## 課題一覧
**1)** パックスシニカの記事から、「とはいえ、この習近平演説で一」から「るという意味でも注目される。」までの部分をそのまま抜き出して返してください。
**2)** パックスシニカの記事によると、王毅外相が茂木敏充外相と電話会談を行ったのは何月何日ですか？
**3)** パックスシニカの記事の続きを、最後の文の後から書き継いでください。

中国の「パックスシニカ」に翻弄される世界
見透かされた日本の曖昧な覚悟と迫られる踏み絵

  • 2021/4/26

100年の変局期

 とはいえ、この習近平演説で一つだけ「なるほど」と納得できる点もある。今の時代を「100年の変局期」だととらえる時代の読みである。
 新型コロナウイルスのパンデミックが収束しつつある今日、国際社会における米国の影響力は相対的に低下し、良くも悪くも中国の影響力が台頭している。国際社会は今後、米国を機軸とする自由で開かれたインド太平洋圏に入るのか(パックスアメリカーナモデル)、それとも一帯一路朋友圏に入るのか(パックスシニカモデル)という踏み絵を踏まされ、二つの陣営に分かれていくと見られている。今回の演説は、そうした時代の潮目の変化をとらえた中国の覚悟を示しているという意味でも注目される。
 そう考えると、問題はむしろ、同じように時代の潮目をとらえたものであるべき日米共同声明にある。日本はこの声明によってパックスアメリカーナを積極的に支える核であることを自ら宣言したにも関わらず、当事国としての覚悟ができていない。中国側ももちろんこれを見透かしている。王毅外相は4月5日、日本の茂木敏充外相との電話会談の席上、「日本にはどうか大国間の対立に巻き込まれることなく、独立した主権国家でいてほしい」「中国に対する偏見を持った一部の国の“音頭取り”に踊らされないように」と述べ、米国に引きずられているかわいそうな日本への「同情」を伝えた。

## 提供データ
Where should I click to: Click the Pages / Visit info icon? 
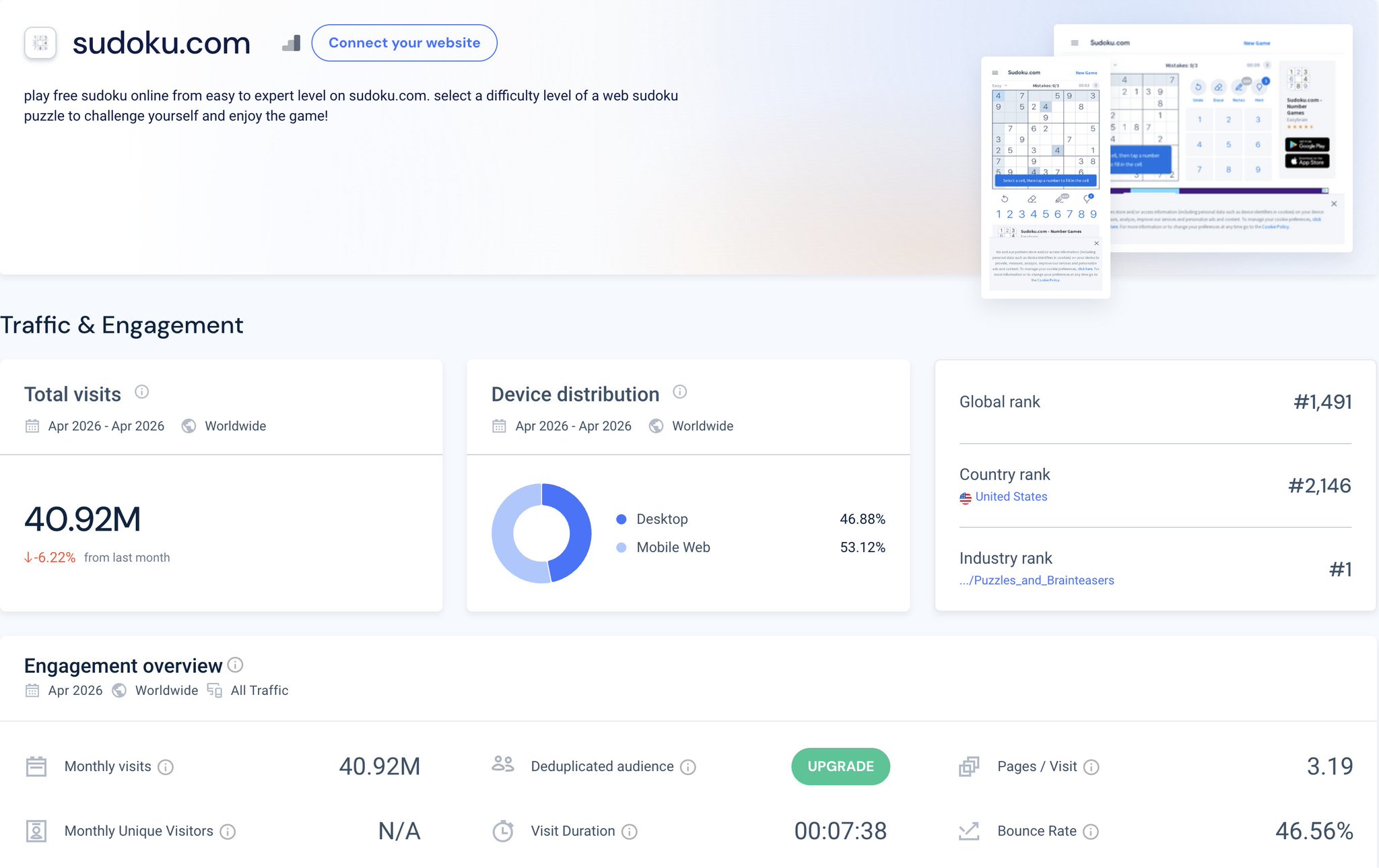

## 解答一覧
**1)**
とはいえ、この習近平演説で一つだけ「なるほど」と納得できる点もある。今の時代を「100年の変局期」だととらえる時代の読みである。
 新型コロナウイルスのパンデミックが収束しつつある今日、国際社会における米国の影響力は相対的に低下し、良くも悪くも中国の影響力が台頭している。国際社会は今後、米国を機軸とする自由で開かれたインド太平洋圏に入るのか(パックスアメリカーナモデル)、それとも一帯一路朋友圏に入るのか(パックスシニカモデル)という踏み絵を踏まされ、二つの陣営に分かれていくと見られている。今回の演説は、そうした時代の潮目の変化をとらえた中国の覚悟を示しているという意味でも注目される。

**2)** 4月5日です。

**3)**
日本の曖昧な覚悟に世界が翻弄されようとしている© zhang kaiyv/ Pexels

 日本は2018年、一帯一路について「第三国市場協力」という形で積極的に協力し、推進していくことを約束した。また、日本も加盟しているRCEPと「高質量共建一帯一路」を連携していく青写真も打ち出されていることを踏まえると、中国にとって日本は十分に一帯一路朋友圏(パックスシニカ)に引き込める射程圏内にあるだろう。他方、日本側にも、「安全保障は米国で、経済は中国」という甘い考えがあるのではないか。だとすれば、ポストコロナの世界の形は、日本の曖昧な覚悟に翻弄されることになるかもしれない。